(Collection entries)
========

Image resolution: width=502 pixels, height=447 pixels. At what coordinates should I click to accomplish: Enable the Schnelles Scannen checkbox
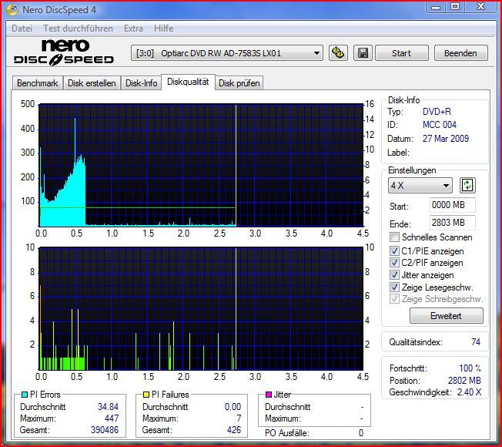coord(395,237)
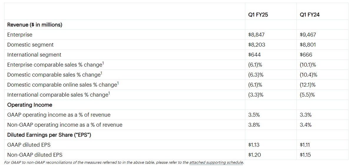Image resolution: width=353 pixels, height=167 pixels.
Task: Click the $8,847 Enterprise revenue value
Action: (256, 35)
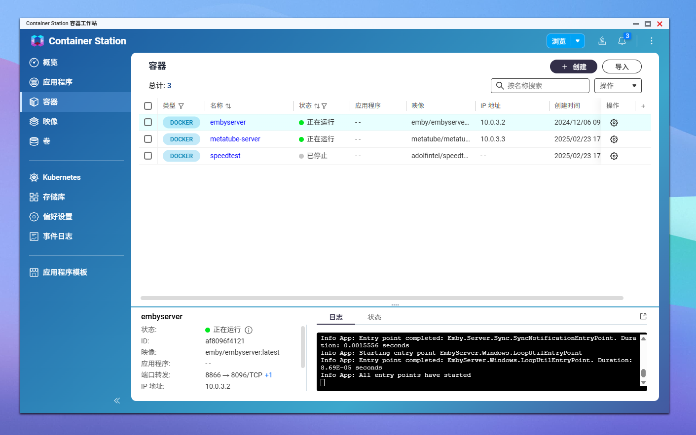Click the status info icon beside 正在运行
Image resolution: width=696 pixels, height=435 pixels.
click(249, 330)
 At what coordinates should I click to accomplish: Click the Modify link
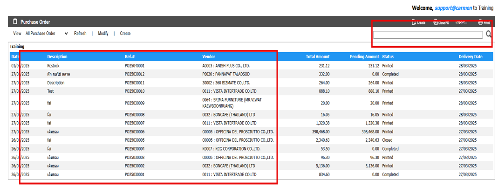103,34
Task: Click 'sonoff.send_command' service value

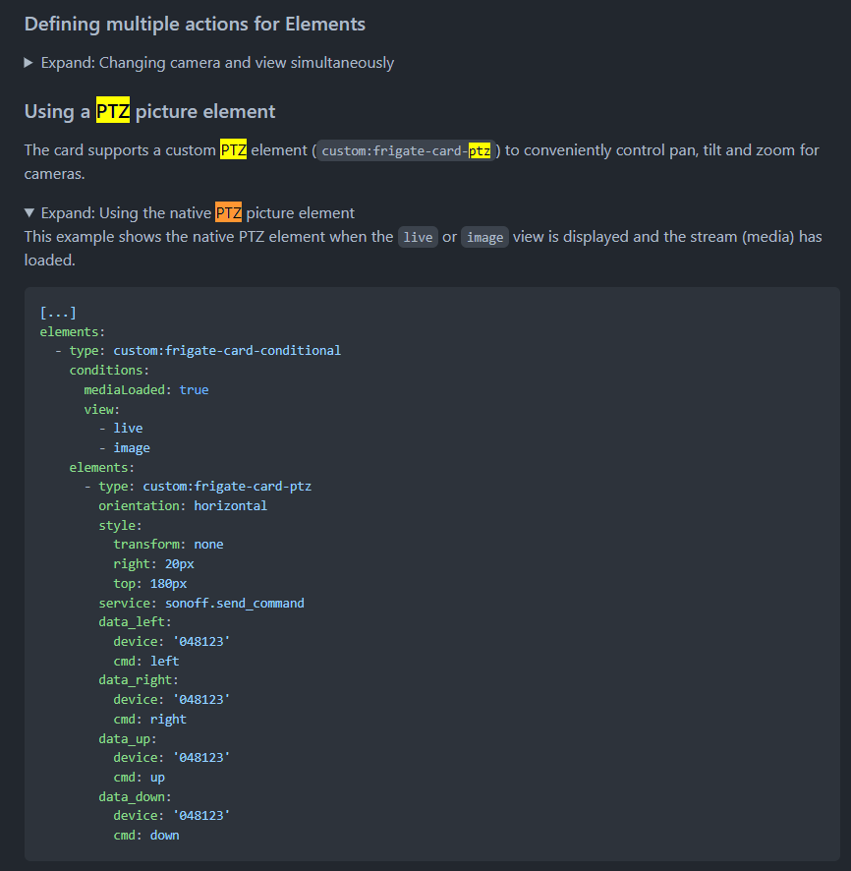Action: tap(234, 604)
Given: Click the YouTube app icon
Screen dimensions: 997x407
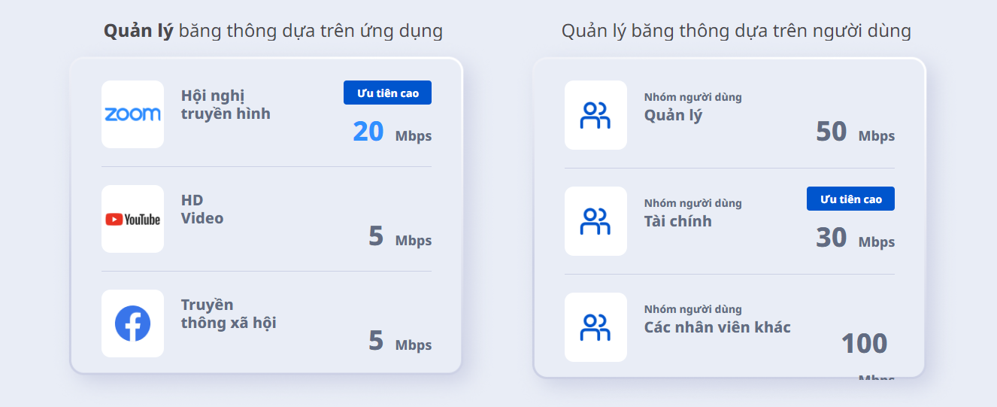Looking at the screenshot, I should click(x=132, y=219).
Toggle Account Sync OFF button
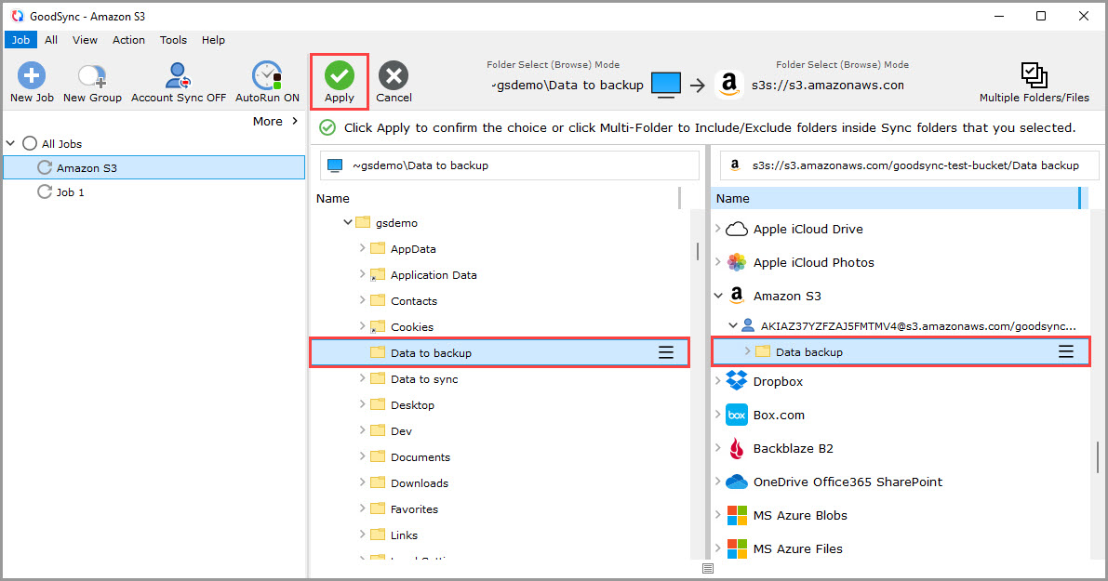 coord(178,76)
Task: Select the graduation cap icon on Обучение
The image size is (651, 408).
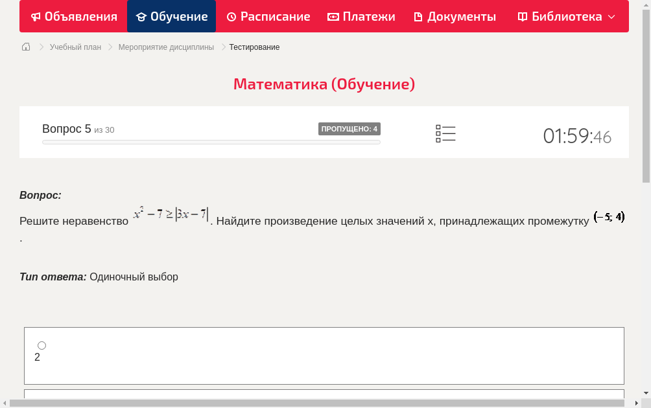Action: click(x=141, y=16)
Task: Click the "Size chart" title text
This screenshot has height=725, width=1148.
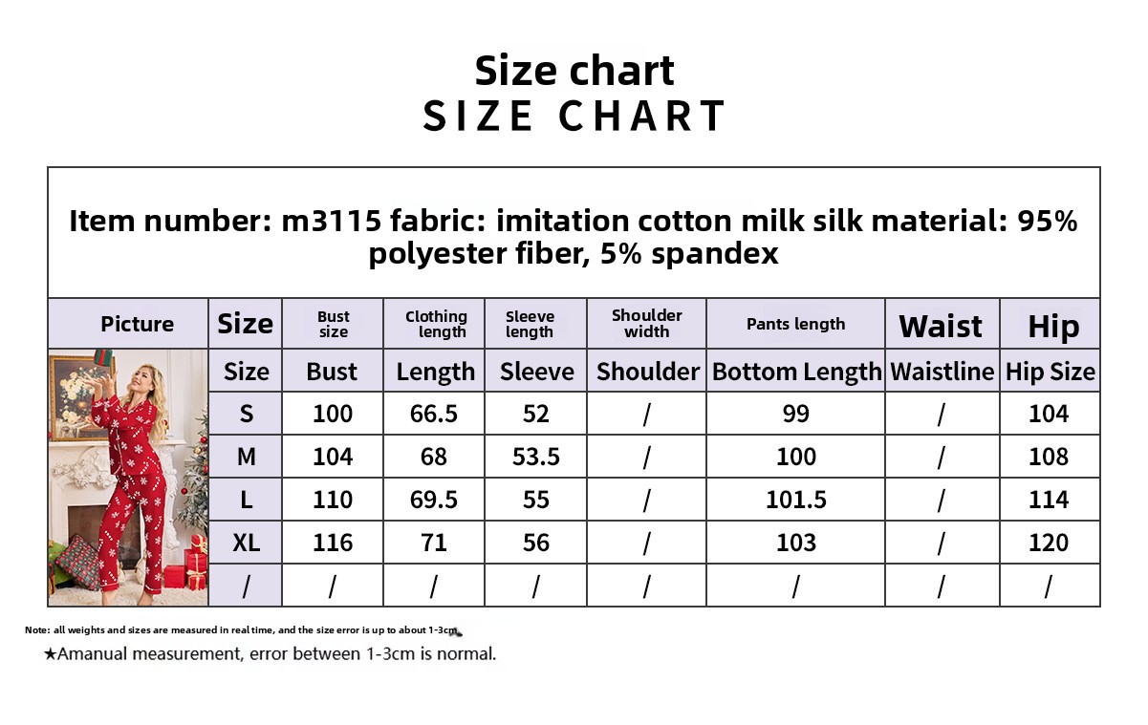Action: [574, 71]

========

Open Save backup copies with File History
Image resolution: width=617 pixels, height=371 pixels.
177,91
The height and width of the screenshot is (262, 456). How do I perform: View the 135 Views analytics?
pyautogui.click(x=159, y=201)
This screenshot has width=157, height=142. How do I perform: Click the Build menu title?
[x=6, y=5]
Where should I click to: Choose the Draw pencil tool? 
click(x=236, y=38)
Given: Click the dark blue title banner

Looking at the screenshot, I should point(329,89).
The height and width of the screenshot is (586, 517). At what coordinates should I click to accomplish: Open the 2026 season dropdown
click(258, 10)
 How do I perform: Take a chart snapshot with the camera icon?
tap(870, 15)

========

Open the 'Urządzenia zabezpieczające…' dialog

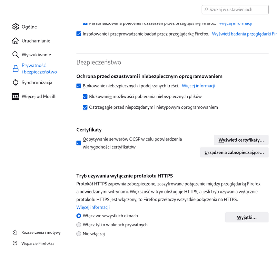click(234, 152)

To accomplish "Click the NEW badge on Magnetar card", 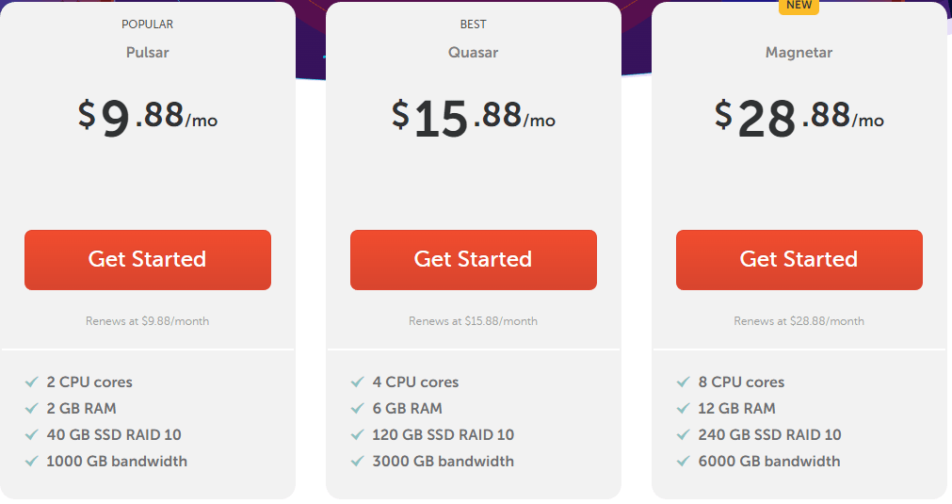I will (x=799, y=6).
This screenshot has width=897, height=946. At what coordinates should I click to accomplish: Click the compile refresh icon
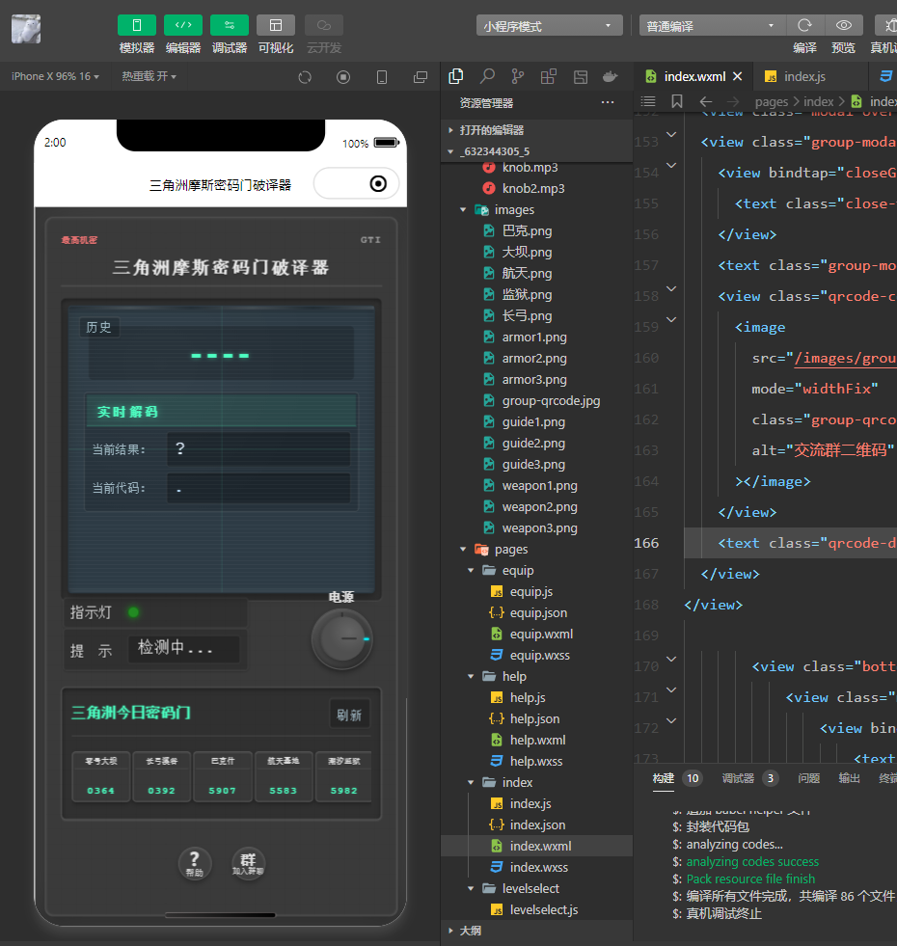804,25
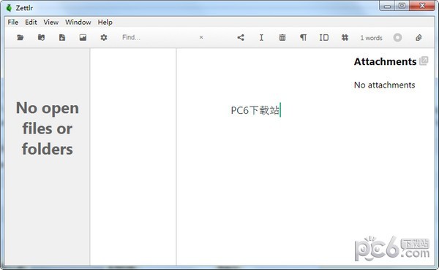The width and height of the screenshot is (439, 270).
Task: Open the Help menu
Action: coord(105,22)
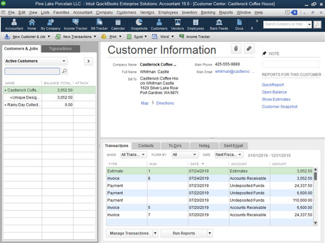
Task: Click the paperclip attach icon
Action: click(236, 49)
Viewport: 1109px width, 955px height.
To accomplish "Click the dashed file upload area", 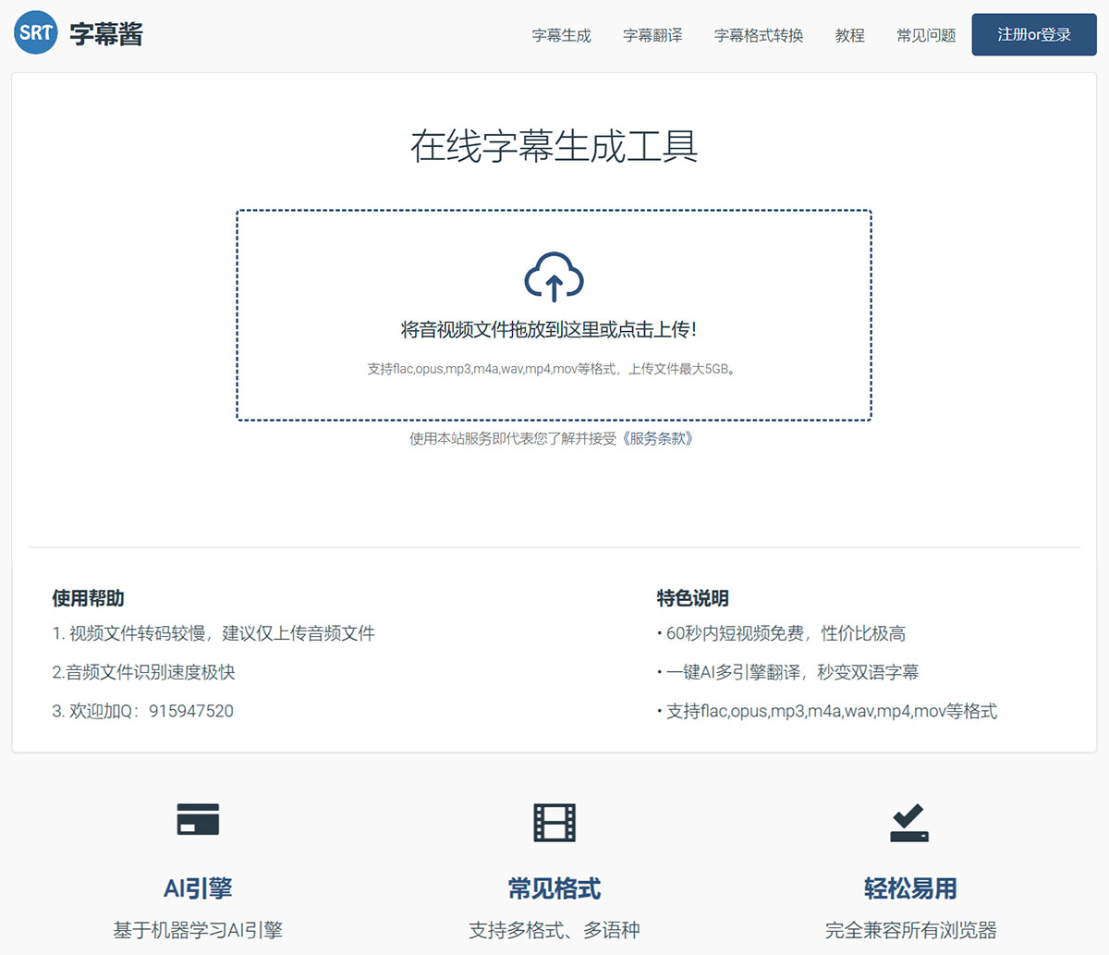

========

- REQUIREMENT -
Return exactly the lines that appear in the data above between the line containing "Viewport: 1109px width, 955px height." and the line containing "the dashed file", both of which are included, and leave the pictures out.

- RESULT FOR THIS TASK -
Viewport: 1109px width, 955px height.
To accomplish "Click the dashed file upload area", 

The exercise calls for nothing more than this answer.